Jusqu’en 2014, année de la conquête de la ville par Gilles Simeoni, un communiste a toujours occupé le siège de premier adjoint (l’historien Ange Rovere ayant succédé à Pierre Giudicelli après le décès de ce dernier). Par ailleurs, durant les années 1960, le PCF a aussi conquis Sartè, ville qui, de 1977 à 2001, sera le bastion de l’emblématique maire Dominique Bucchini (ce dernier a aussi été député européen et président de l'Assemblée de Corse entre 2010 et 2015).
Plus tard, un communiste (Paul Antoine-Luciani) deviendra premier adjoint d’Aiacciu de 2001 à 2014 durant les mandatures Simon Renucci.

Mauvaise posture

Fragilisé comme l’est l’ensemble de la gauche corse depuis 2014, balayé comme ses alliés radicaux de gauche par le nationalisme et la montée en puissance de Laurent Marcangeli, le PCF est aujourd’hui en mauvaise posture. D’aucuns s’en réjouissent lui reprochant d’être « une opposition irréaliste » ou d’être resté « stalinien » ou « jacobin ». D’autres pensent qu’il a fait son temps car, selon eux, le communisme serait « une idéologie du pass».

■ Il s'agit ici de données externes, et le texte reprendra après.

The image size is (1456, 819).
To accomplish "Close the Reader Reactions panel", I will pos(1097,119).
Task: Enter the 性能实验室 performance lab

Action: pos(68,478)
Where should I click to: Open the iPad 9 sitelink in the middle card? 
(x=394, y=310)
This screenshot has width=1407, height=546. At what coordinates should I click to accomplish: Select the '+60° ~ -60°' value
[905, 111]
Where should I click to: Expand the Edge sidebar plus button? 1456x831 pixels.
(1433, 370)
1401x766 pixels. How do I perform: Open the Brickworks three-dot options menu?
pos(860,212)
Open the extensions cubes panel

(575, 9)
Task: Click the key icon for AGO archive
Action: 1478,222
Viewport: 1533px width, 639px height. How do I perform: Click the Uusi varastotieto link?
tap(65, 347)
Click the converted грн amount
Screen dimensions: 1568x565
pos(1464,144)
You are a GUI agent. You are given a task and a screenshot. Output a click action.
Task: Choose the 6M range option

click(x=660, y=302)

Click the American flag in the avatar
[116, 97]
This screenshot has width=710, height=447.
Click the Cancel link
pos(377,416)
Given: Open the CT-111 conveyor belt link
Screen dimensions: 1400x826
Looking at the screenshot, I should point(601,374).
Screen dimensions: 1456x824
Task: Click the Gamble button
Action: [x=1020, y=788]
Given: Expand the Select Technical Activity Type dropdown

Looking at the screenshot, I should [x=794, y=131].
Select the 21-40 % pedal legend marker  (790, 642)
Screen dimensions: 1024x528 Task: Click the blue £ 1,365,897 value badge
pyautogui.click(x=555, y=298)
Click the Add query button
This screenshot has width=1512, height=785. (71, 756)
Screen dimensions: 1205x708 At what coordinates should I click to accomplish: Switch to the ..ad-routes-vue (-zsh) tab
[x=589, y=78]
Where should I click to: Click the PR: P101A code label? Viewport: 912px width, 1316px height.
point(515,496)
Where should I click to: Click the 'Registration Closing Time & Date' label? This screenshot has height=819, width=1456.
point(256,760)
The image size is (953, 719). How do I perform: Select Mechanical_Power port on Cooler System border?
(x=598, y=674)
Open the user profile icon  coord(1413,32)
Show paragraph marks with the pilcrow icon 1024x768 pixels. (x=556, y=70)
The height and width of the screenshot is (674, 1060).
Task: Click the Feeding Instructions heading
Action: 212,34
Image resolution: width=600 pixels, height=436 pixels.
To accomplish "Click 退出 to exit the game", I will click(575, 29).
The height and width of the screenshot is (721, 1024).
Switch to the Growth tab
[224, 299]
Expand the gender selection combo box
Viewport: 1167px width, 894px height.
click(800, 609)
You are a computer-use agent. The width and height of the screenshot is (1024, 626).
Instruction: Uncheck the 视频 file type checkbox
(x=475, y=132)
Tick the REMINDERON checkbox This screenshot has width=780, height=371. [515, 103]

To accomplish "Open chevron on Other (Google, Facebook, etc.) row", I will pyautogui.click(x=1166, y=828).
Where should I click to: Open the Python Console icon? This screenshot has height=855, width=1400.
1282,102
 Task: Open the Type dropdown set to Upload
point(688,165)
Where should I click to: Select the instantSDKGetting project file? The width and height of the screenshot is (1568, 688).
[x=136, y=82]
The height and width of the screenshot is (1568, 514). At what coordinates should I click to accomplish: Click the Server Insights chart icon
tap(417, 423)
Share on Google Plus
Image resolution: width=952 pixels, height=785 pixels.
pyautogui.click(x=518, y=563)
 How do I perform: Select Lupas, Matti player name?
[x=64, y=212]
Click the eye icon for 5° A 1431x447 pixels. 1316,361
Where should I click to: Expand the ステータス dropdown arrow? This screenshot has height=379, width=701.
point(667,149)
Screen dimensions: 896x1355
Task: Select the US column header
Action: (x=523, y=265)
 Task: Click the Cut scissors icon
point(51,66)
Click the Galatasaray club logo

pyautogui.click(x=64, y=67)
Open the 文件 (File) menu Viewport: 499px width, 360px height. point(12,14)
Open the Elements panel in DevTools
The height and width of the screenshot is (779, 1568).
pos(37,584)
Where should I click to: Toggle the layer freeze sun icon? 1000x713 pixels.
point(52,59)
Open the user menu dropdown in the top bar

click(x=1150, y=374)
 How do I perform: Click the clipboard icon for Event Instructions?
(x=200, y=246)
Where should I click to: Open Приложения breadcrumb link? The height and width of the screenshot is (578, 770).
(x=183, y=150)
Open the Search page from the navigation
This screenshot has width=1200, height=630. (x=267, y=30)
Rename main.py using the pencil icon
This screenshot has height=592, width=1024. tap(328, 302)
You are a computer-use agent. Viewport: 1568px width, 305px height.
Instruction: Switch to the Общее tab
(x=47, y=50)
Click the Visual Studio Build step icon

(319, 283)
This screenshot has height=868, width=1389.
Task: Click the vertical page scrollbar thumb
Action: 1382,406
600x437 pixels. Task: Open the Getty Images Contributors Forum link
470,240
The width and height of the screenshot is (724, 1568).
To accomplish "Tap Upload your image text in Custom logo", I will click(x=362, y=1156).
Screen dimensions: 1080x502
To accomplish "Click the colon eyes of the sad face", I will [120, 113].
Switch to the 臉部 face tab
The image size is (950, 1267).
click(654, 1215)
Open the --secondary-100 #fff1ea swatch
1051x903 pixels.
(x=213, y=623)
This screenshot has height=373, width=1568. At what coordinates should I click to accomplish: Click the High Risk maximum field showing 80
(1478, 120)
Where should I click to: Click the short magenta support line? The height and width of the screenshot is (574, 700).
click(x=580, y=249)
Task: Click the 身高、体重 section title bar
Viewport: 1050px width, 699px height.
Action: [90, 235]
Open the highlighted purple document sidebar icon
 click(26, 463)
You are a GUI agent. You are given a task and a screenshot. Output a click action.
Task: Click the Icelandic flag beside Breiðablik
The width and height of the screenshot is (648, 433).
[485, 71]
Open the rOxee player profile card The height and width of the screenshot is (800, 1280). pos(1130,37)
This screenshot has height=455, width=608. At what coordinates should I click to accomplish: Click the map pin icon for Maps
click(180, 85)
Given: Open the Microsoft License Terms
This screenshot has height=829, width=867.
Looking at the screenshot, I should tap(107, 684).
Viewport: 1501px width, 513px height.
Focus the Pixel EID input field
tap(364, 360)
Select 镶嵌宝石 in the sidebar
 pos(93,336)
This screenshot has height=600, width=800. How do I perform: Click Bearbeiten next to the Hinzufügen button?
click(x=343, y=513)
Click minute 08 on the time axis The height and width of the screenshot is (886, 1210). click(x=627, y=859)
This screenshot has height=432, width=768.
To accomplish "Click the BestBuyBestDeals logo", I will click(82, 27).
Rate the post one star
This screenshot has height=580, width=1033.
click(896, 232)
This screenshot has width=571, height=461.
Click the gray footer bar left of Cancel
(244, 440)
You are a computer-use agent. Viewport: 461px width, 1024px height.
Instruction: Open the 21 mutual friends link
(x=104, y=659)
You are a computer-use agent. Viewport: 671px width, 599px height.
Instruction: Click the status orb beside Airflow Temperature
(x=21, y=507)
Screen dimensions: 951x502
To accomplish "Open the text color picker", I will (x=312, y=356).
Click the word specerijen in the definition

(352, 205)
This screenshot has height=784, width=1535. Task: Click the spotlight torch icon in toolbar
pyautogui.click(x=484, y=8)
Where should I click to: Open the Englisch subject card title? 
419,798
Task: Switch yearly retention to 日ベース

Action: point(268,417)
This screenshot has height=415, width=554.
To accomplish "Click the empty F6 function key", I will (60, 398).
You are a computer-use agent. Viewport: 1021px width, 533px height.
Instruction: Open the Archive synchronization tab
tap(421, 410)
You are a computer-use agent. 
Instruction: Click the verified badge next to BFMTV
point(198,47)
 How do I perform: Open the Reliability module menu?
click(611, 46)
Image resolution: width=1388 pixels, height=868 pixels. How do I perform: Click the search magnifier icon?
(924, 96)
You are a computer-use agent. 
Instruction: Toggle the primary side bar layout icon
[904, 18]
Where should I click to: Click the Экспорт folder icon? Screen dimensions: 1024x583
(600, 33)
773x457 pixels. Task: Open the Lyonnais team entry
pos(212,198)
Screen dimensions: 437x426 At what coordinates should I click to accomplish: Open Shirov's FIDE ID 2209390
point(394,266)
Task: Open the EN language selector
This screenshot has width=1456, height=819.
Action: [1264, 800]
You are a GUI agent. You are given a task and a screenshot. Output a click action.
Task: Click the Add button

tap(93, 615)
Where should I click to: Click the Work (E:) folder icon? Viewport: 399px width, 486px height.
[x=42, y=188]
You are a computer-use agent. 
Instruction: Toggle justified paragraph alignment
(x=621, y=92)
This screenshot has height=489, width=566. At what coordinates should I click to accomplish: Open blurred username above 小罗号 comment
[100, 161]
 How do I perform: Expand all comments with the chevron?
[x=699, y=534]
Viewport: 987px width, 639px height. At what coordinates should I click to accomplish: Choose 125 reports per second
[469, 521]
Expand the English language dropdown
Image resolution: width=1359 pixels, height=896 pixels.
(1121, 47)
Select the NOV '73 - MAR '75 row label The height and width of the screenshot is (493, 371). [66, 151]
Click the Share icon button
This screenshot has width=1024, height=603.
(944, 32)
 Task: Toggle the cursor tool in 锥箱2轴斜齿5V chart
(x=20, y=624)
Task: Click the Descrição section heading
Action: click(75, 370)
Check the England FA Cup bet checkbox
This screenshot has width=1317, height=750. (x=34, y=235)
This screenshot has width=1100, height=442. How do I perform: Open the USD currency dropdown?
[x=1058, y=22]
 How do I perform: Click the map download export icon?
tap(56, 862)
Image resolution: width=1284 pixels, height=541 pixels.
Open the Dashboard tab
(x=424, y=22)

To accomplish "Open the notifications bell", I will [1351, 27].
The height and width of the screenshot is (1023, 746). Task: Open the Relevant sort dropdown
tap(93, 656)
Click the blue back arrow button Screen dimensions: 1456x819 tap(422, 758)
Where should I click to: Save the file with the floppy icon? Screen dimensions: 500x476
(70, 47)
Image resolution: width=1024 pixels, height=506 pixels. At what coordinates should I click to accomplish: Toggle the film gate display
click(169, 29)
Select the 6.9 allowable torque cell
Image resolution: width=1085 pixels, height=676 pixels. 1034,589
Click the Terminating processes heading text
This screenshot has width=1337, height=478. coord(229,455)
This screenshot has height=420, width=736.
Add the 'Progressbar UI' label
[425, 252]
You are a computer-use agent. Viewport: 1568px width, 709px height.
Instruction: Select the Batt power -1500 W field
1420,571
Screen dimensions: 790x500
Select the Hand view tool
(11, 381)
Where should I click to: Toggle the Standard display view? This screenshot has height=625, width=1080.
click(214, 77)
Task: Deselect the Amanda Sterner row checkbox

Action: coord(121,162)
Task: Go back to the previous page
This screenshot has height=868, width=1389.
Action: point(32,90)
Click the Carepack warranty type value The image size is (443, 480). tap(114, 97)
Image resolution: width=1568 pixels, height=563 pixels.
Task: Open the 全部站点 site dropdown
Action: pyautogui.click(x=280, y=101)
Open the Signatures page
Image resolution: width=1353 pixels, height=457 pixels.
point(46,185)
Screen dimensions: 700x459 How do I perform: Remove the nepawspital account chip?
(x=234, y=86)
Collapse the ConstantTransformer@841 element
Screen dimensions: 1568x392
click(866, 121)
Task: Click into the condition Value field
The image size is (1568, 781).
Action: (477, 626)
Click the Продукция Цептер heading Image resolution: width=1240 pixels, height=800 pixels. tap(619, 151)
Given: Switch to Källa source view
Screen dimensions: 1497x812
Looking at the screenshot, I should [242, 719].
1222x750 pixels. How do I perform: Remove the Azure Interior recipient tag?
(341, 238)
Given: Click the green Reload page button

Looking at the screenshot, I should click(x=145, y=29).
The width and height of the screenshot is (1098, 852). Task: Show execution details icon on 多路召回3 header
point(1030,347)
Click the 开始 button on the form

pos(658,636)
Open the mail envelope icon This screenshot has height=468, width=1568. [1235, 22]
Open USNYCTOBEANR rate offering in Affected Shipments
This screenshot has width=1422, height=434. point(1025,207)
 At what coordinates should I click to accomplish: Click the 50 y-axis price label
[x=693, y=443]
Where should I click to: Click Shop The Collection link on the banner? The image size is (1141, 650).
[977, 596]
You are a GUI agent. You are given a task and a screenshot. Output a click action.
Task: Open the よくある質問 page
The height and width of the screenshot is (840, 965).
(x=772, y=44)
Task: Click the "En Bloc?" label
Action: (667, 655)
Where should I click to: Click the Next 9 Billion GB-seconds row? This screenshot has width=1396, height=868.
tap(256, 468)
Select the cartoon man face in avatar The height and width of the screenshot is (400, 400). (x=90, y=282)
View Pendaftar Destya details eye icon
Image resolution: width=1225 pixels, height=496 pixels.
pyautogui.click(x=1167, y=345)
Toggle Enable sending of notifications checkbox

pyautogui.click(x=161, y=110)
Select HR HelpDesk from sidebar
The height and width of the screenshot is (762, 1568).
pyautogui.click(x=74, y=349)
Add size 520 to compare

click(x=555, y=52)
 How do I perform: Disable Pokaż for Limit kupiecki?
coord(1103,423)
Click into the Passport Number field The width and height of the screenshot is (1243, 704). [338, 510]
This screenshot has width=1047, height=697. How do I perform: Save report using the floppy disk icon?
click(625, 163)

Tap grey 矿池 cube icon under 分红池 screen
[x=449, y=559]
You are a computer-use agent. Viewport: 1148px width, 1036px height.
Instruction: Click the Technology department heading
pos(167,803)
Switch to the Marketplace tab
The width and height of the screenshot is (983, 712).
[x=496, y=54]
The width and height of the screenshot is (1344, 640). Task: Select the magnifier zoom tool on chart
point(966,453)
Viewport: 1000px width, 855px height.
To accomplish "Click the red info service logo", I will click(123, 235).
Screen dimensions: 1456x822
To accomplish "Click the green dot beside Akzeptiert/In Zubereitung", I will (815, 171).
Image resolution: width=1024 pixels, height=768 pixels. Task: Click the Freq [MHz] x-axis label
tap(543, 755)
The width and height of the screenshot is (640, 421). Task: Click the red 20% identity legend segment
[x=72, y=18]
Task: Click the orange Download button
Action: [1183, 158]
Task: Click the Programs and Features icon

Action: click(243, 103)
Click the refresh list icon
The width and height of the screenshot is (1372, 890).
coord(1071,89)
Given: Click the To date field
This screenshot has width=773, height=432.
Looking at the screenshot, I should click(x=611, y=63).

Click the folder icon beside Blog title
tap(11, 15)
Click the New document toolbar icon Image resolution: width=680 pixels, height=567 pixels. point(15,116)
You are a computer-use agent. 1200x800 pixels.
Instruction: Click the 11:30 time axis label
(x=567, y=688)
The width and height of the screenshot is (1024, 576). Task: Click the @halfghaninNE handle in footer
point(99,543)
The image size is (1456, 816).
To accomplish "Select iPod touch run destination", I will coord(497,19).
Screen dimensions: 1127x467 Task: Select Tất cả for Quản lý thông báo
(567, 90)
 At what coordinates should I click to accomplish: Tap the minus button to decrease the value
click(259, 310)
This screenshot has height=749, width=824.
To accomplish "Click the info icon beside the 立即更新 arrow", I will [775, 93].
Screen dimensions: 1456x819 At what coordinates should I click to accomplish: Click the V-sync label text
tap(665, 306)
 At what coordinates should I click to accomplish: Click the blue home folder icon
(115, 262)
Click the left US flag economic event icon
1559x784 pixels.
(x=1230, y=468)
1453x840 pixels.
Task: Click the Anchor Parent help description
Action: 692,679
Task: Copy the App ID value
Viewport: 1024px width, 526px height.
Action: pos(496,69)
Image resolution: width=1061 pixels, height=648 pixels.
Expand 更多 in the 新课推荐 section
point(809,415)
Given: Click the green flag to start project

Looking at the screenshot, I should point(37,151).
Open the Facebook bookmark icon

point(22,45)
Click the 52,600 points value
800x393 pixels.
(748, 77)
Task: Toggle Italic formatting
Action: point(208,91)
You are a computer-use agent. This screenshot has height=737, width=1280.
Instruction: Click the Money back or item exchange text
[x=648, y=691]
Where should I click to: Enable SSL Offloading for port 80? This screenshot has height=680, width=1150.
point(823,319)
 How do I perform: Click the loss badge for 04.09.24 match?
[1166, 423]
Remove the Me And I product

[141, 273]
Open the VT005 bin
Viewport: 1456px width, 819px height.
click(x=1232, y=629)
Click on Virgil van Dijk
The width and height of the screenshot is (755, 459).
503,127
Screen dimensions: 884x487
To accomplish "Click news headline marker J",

Toutefois, il n’est pas interdit de considérer que l’état actuel de la société marqué par les inégalités, l’exclusion, la misère ainsi qu’une mondialisation inhumaine (qui révèle la pertinence de l’analyse marxiste soulignant la dérive du capitalisme vers des monopoles économiques et financiers oppressant et sous-payant toujours plus la force de travail au nom du profit), et aussi une nouvelle génération militante, rendront un jour prochain à nouveau attractifs le message et le combat communistes.